DATA FOR THE TASK:
=== Begin Enclosure ===

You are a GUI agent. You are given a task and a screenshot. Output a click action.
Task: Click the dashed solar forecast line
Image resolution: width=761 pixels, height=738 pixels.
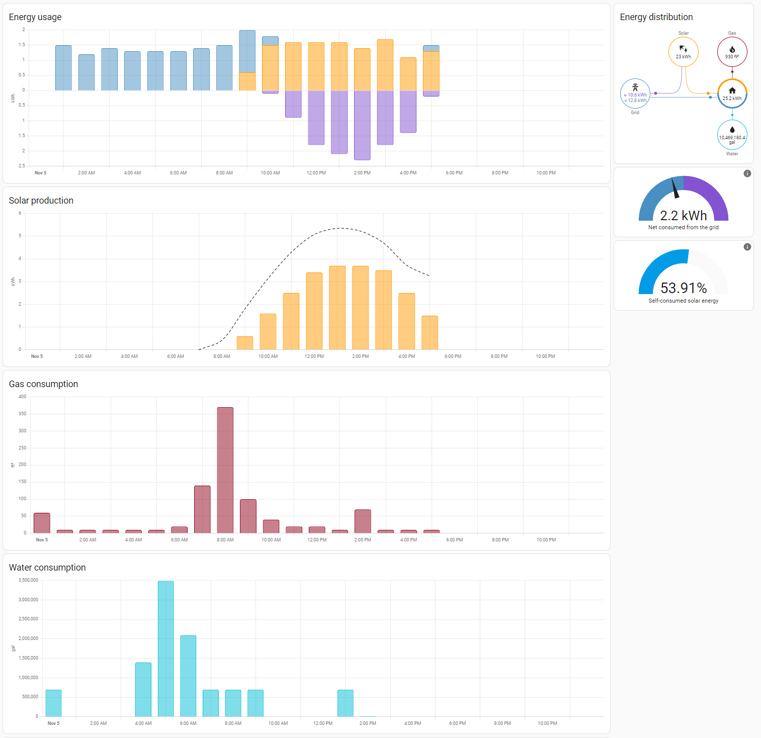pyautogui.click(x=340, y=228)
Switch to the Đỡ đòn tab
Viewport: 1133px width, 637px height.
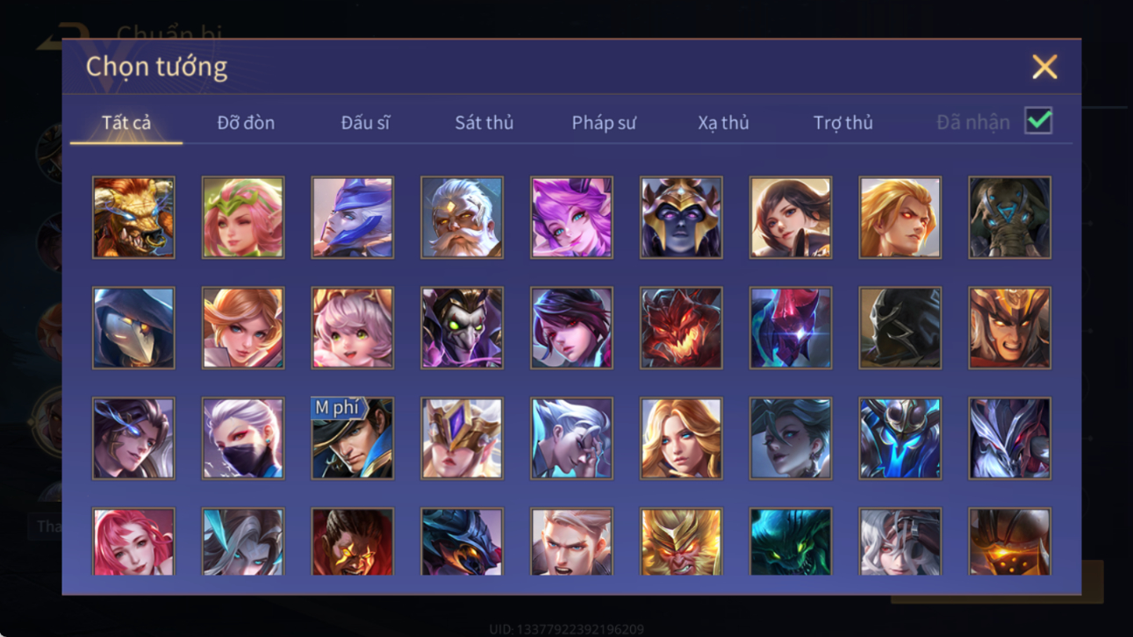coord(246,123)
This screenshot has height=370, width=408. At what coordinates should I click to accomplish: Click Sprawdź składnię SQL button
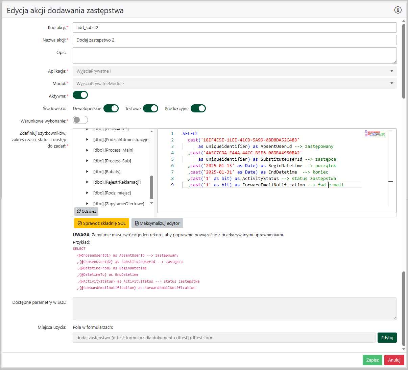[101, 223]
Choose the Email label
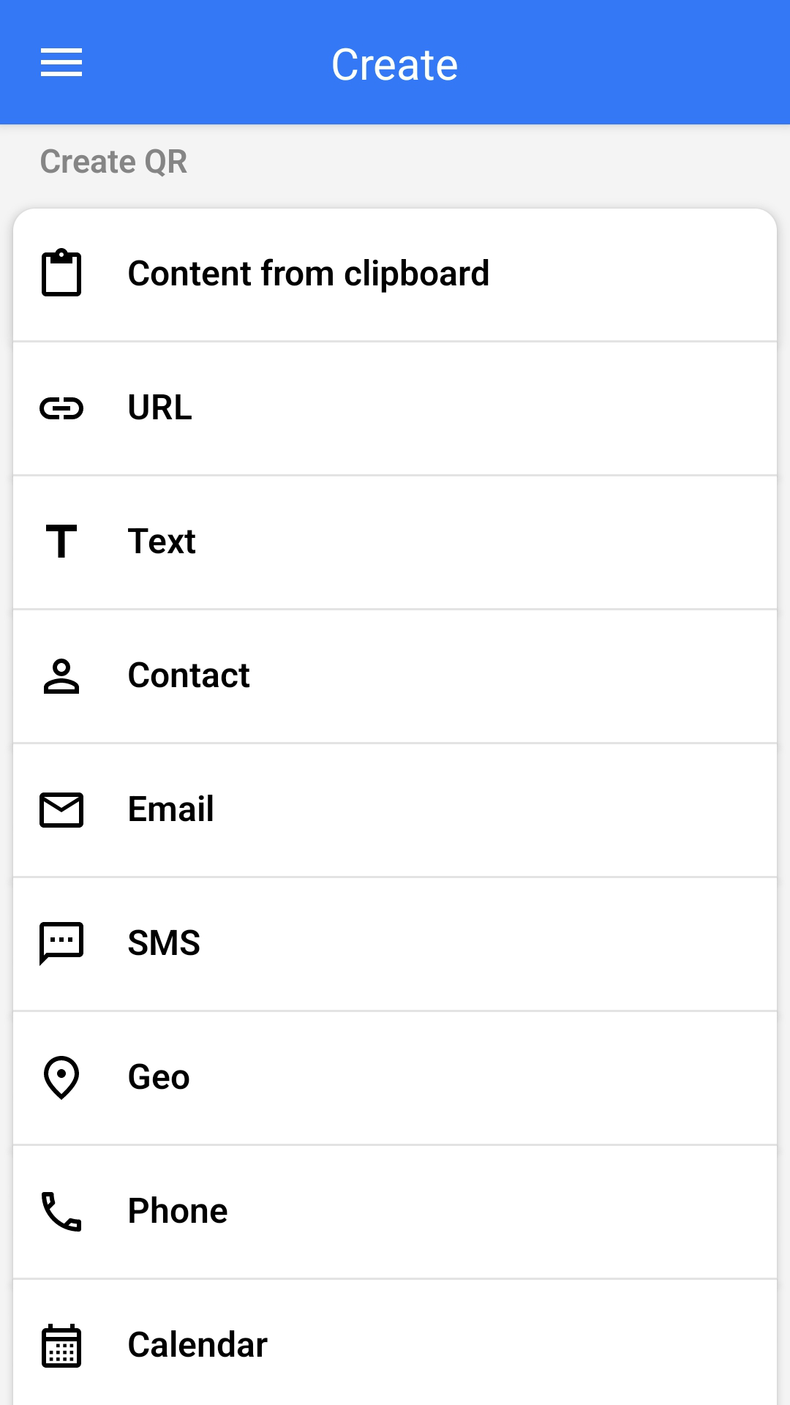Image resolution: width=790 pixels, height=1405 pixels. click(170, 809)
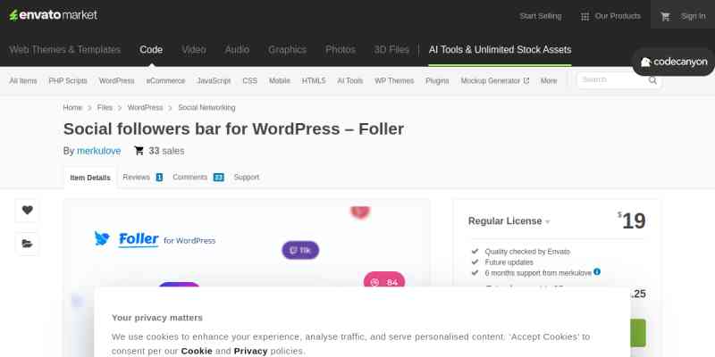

=== End Enclosure ===

WHAT YOU HAVE TO DO:
Set down word for word every line from the line containing "Viewport: 1133px width, 637px height." through the last line of the entries, and nothing more; no pictures.

COMPLETED EXERCISE:
Viewport: 1133px width, 637px height.
coord(246,123)
This screenshot has height=370, width=408. At what coordinates should I click to accomplish: Click Sprawdź składnię SQL button
[101, 223]
Choose the Email label
Image resolution: width=790 pixels, height=1405 pixels. click(170, 809)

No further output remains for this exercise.